**HOW TO COMPLETE THIS TASK**
All of the entries need to be set down exactly as they read.

(Pixel coordinate grounding data)
◆ ◆ ◆ ◆ ◆

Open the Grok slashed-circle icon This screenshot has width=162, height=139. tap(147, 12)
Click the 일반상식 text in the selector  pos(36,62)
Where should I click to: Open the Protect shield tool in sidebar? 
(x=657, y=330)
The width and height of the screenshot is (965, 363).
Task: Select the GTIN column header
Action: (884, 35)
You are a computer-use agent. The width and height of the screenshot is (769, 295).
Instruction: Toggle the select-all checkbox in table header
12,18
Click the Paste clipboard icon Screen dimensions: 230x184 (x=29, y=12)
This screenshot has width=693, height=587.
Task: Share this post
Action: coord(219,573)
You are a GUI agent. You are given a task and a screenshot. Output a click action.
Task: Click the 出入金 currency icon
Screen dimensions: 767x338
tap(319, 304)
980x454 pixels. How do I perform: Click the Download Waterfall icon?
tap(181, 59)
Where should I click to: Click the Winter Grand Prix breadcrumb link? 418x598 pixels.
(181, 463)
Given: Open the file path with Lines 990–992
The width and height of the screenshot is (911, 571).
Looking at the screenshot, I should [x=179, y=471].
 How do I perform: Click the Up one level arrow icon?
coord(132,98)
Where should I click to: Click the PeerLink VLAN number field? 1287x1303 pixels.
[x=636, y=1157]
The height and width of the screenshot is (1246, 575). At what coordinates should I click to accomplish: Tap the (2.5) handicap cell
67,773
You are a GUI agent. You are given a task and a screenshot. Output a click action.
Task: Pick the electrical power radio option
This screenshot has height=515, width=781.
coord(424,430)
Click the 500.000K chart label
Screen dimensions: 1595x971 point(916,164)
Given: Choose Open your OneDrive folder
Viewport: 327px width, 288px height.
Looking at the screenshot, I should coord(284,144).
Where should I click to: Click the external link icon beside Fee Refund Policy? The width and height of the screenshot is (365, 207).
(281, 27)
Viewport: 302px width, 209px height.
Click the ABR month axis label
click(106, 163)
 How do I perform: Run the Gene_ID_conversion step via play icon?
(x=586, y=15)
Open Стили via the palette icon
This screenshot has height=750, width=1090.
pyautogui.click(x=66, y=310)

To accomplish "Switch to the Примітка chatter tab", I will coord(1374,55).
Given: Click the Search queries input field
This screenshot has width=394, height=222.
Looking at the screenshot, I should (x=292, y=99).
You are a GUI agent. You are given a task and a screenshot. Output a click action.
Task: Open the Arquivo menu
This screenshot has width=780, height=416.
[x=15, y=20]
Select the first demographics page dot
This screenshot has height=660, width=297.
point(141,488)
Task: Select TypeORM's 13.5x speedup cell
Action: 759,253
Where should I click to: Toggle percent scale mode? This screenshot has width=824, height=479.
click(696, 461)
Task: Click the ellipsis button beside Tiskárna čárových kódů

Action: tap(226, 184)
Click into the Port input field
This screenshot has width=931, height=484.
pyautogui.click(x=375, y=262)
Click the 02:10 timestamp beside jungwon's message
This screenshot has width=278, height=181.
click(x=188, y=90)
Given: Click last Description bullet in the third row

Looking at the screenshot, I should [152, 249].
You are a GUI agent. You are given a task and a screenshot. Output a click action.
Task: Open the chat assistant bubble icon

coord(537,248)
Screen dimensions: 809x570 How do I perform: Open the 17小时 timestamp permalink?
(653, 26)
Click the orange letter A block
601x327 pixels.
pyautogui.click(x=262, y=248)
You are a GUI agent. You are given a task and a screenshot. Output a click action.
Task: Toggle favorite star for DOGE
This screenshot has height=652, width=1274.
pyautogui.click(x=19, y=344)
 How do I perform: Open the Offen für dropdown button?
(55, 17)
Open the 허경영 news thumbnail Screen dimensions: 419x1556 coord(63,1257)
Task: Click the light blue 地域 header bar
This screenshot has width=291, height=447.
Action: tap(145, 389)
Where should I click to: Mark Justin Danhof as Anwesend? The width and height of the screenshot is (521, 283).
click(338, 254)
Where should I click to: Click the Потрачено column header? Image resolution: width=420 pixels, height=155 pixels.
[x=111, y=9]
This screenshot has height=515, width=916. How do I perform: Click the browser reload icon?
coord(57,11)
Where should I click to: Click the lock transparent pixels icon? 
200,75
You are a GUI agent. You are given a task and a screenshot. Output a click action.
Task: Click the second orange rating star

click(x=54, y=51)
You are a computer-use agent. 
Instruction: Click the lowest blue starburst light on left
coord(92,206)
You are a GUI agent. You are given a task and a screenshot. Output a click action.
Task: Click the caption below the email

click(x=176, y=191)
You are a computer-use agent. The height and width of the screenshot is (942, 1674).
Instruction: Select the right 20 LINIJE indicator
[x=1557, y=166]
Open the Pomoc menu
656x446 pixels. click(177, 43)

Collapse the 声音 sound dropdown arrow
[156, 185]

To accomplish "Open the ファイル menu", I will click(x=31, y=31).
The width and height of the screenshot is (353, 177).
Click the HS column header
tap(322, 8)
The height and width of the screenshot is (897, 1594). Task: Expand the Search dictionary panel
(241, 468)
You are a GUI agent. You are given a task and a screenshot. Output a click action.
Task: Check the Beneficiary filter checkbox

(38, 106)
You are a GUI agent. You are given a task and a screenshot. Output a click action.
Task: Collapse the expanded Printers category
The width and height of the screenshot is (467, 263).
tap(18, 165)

◆ ◆ ◆ ◆ ◆

**COMPLETED EXERCISE**
Open the Grok slashed-circle icon This screenshot has width=162, height=139. tap(147, 12)
Click the 일반상식 text in the selector  pos(36,62)
Where should I click to: Open the Protect shield tool in sidebar? 
(x=657, y=330)
The width and height of the screenshot is (965, 363).
Task: Select the GTIN column header
Action: (884, 35)
You are a computer-use agent. The width and height of the screenshot is (769, 295).
Instruction: Toggle the select-all checkbox in table header
12,18
Click the Paste clipboard icon Screen dimensions: 230x184 (x=29, y=12)
This screenshot has width=693, height=587.
Task: Share this post
Action: coord(219,573)
You are a GUI agent. You are given a task and a screenshot. Output a click action.
Task: Click the 出入金 currency icon
Screen dimensions: 767x338
tap(319, 304)
980x454 pixels. How do I perform: Click the Download Waterfall icon?
tap(181, 59)
Where should I click to: Click the Winter Grand Prix breadcrumb link? 418x598 pixels.
(181, 463)
Given: Open the file path with Lines 990–992
The width and height of the screenshot is (911, 571).
Looking at the screenshot, I should [x=179, y=471].
 How do I perform: Click the Up one level arrow icon?
coord(132,98)
Where should I click to: Click the PeerLink VLAN number field? 1287x1303 pixels.
[x=636, y=1157]
The height and width of the screenshot is (1246, 575). At what coordinates should I click to accomplish: Tap the (2.5) handicap cell
67,773
You are a GUI agent. You are given a task and a screenshot. Output a click action.
Task: Pick the electrical power radio option
This screenshot has height=515, width=781.
coord(424,430)
Click the 500.000K chart label
Screen dimensions: 1595x971 point(916,164)
Given: Choose Open your OneDrive folder
Viewport: 327px width, 288px height.
Looking at the screenshot, I should coord(284,144).
Where should I click to: Click the external link icon beside Fee Refund Policy? The width and height of the screenshot is (365, 207).
(281, 27)
Viewport: 302px width, 209px height.
Click the ABR month axis label
click(106, 163)
 How do I perform: Run the Gene_ID_conversion step via play icon?
(x=586, y=15)
Open Стили via the palette icon
This screenshot has height=750, width=1090.
pyautogui.click(x=66, y=310)

To accomplish "Switch to the Примітка chatter tab", I will coord(1374,55).
Given: Click the Search queries input field
This screenshot has width=394, height=222.
Looking at the screenshot, I should (x=292, y=99).
You are a GUI agent. You are given a task and a screenshot. Output a click action.
Task: Open the Arquivo menu
This screenshot has width=780, height=416.
[x=15, y=20]
Select the first demographics page dot
This screenshot has height=660, width=297.
point(141,488)
Task: Select TypeORM's 13.5x speedup cell
Action: 759,253
Where should I click to: Toggle percent scale mode? This screenshot has width=824, height=479.
click(696, 461)
Task: Click the ellipsis button beside Tiskárna čárových kódů

Action: tap(226, 184)
Click into the Port input field
This screenshot has width=931, height=484.
pyautogui.click(x=375, y=262)
Click the 02:10 timestamp beside jungwon's message
This screenshot has width=278, height=181.
click(x=188, y=90)
Given: Click last Description bullet in the third row

Looking at the screenshot, I should [152, 249].
You are a GUI agent. You are given a task and a screenshot. Output a click action.
Task: Open the chat assistant bubble icon

coord(537,248)
Screen dimensions: 809x570 How do I perform: Open the 17小时 timestamp permalink?
(653, 26)
Click the orange letter A block
601x327 pixels.
pyautogui.click(x=262, y=248)
You are a GUI agent. You are given a task and a screenshot. Output a click action.
Task: Toggle favorite star for DOGE
This screenshot has height=652, width=1274.
pyautogui.click(x=19, y=344)
 How do I perform: Open the Offen für dropdown button?
(55, 17)
Open the 허경영 news thumbnail Screen dimensions: 419x1556 coord(63,1257)
Task: Click the light blue 地域 header bar
This screenshot has width=291, height=447.
Action: tap(145, 389)
Where should I click to: Mark Justin Danhof as Anwesend? The width and height of the screenshot is (521, 283).
click(338, 254)
Where should I click to: Click the Потрачено column header? Image resolution: width=420 pixels, height=155 pixels.
[x=111, y=9]
This screenshot has height=515, width=916. How do I perform: Click the browser reload icon?
coord(57,11)
Where should I click to: Click the lock transparent pixels icon? 
200,75
You are a GUI agent. You are given a task and a screenshot. Output a click action.
Task: Click the second orange rating star

click(x=54, y=51)
You are a computer-use agent. 
Instruction: Click the lowest blue starburst light on left
coord(92,206)
You are a GUI agent. You are given a task and a screenshot. Output a click action.
Task: Click the caption below the email

click(x=176, y=191)
You are a computer-use agent. The height and width of the screenshot is (942, 1674).
Instruction: Select the right 20 LINIJE indicator
[x=1557, y=166]
Open the Pomoc menu
656x446 pixels. click(177, 43)

Collapse the 声音 sound dropdown arrow
[156, 185]

To accomplish "Open the ファイル menu", I will click(x=31, y=31).
The width and height of the screenshot is (353, 177).
Click the HS column header
tap(322, 8)
The height and width of the screenshot is (897, 1594). Task: Expand the Search dictionary panel
(241, 468)
You are a GUI agent. You are given a task and a screenshot. Output a click action.
Task: Check the Beneficiary filter checkbox

(38, 106)
You are a GUI agent. You are given a task and a screenshot. Output a click action.
Task: Collapse the expanded Printers category
The width and height of the screenshot is (467, 263).
tap(18, 165)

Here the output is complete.